I'm reminded of that tonight by a
Buckley column which makes three points: we left Vietnam, terrible things occured after we left, and we are facing the same cut-and-run political pressure the longer we stay in Iraq. Buckley, while not laying out his own view so much, certainly attempts to make the case that what happened after Vietnam is likely to happen after Iraq. And perhaps he's right, it may very well occur. But Buckley fails, I think, to ask a very important question, and that is, "Could we have won in Vietnam?"
We had troops there in various capacities from 1960 to 1975. In 15 years we lost 50,000 men, spent untold billions of dollars, and in the end we left and bad things happened. In the end, we lost, even though we offered the Vietnamese a better life than they got. In the end all our effort was for naught*. We are urged, I suppose, to not make the same mistake in Iraq lest the same bad things happen. I submit to you that we have no choice, that we will leave at some point or other, and bad things may very well happen, and there is nothing we can do about them.
Who are we fighting in Iraq? We were told it was Saddam's loyalists, who wanted to return him to power, secular Sunni Baathists who pined for the days when they ruled the roost. We were told that we fought Shiite theocrats, in alliance with Iran, who want to join those two nations together and create a regional power. We were told that we fought al Qaeda, terrorists, Taliban, Islamic radical, fascists. These were not lies, for we have, at one point or another, fought them all. But most of all, and most ignored of all, we are fighting Wolverines. We are fighting people who are fighting us because they live there. Just like Red Dawn. Just like Vietnam.
The assumption in the smooth words of those who tell us to stay the course, to avoid cutting and running, to support the President, is that if we only hang together, we must win. We can construct a government and a society that will freely choose what we offer because that's where this road leads.
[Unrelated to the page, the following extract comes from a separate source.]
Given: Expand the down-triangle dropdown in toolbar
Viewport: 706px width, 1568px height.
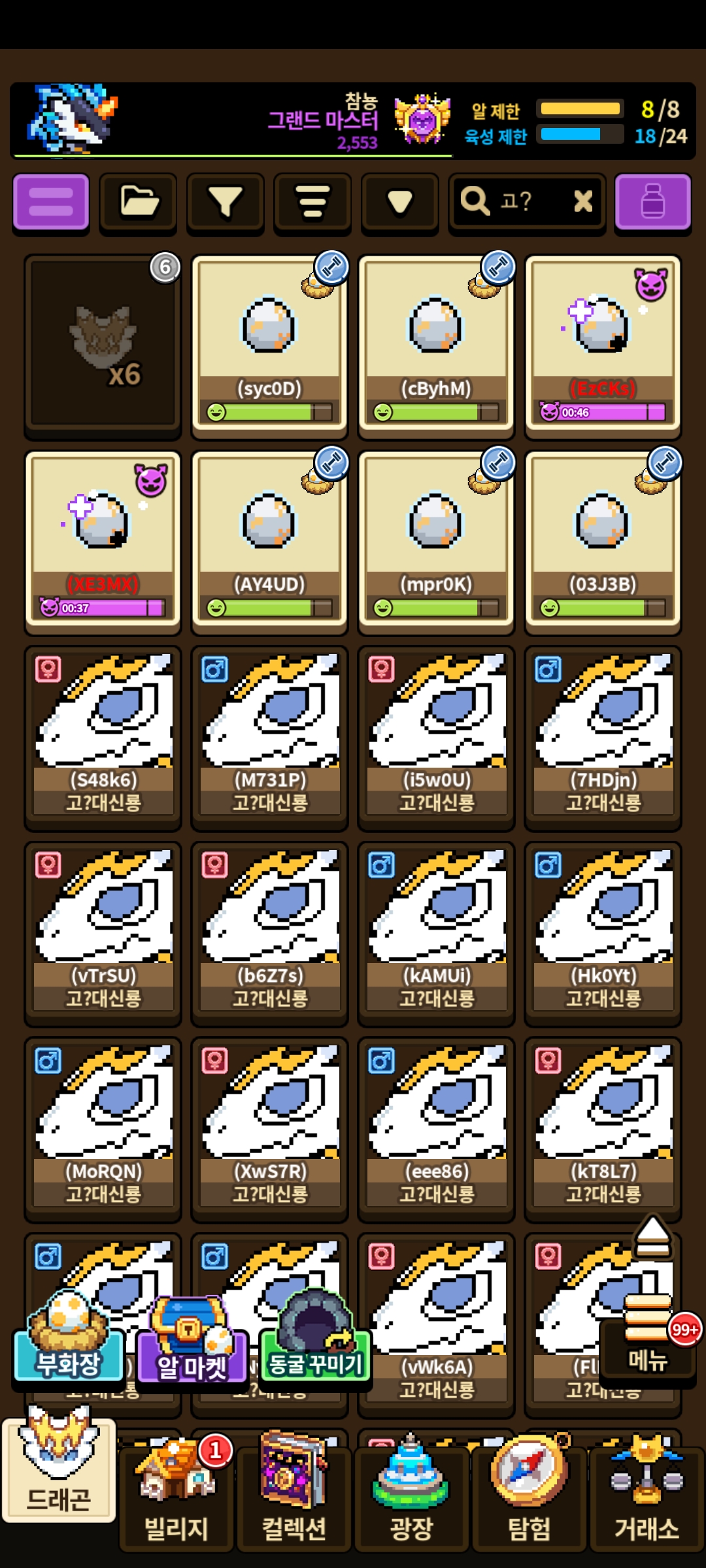Looking at the screenshot, I should 399,201.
That's the choice we offered Vietnam. They chose poorly and paid dearly. But it was not our choice to make, only to offer; we bled ourselves white for 15 years until the American people decided their sons were more valuable than holding that door open any longer. Iraq will not last 15 years. We will not hold that door open for a generation, for our armed forces have not the power nor our people the patience.
But those who believe that America can do what it wants so long as we have a plan, so long as we have unity, so long as we try our best, had best look at Vietnam, because we had those for years but in the end we left. We had no choice. There was no victory to be had.
I did not start out believing that Iraq was Vietnam - in fact, one of my
first posts was a warning to avoid the comparison - nor do I believe it is today. But I do believe it has become unwinnable, if by that we mean that we must leave a stable democratic government, an ally, a city on a hill, behind. We are fighting Wolverines who fight us so long as we are there, who will not support a government we create any more than Red Dawn's Wolverines would have supported a Cuban-imposed government, no matter what benefits it offered.
So long as we fought on offense, removing Saddam and destroying his army, we were on solid ground and I supported that effort 100%. We were doing right, protecting the innocent from a monster who had used mustard gas on his own people, who stole their lives and their daughters and their future. Most importantly, we were fighting the kind of war an army could win. We are no longer doing that. Now we are fighting people who are fighting us because they live there.
Iraq is not Vietnam, but it is becoming so. The offense won in 100 days, the defense has been on the field for three years. We have killed thousands of Wolverines, yet we are no closer to victory than we were after those 100 days, because every Wolverine has a father and a brother - and if we stay long enough, sons and nephews - who will fight us because they live there.
We won the game, yet refused to leave the field for fear that the bad things that happened in Vietnam would happen there. They still might. The question is, how much will we pay before it happens over our dead bodies anyway?
* Not completely for naught, as there are thousands who escaped that hellhole due to our troops' valiant efforts. Their lives were saved because we fought for them. No war, not even Vietnam, is all good or all bad - never trust those who argue otherwise.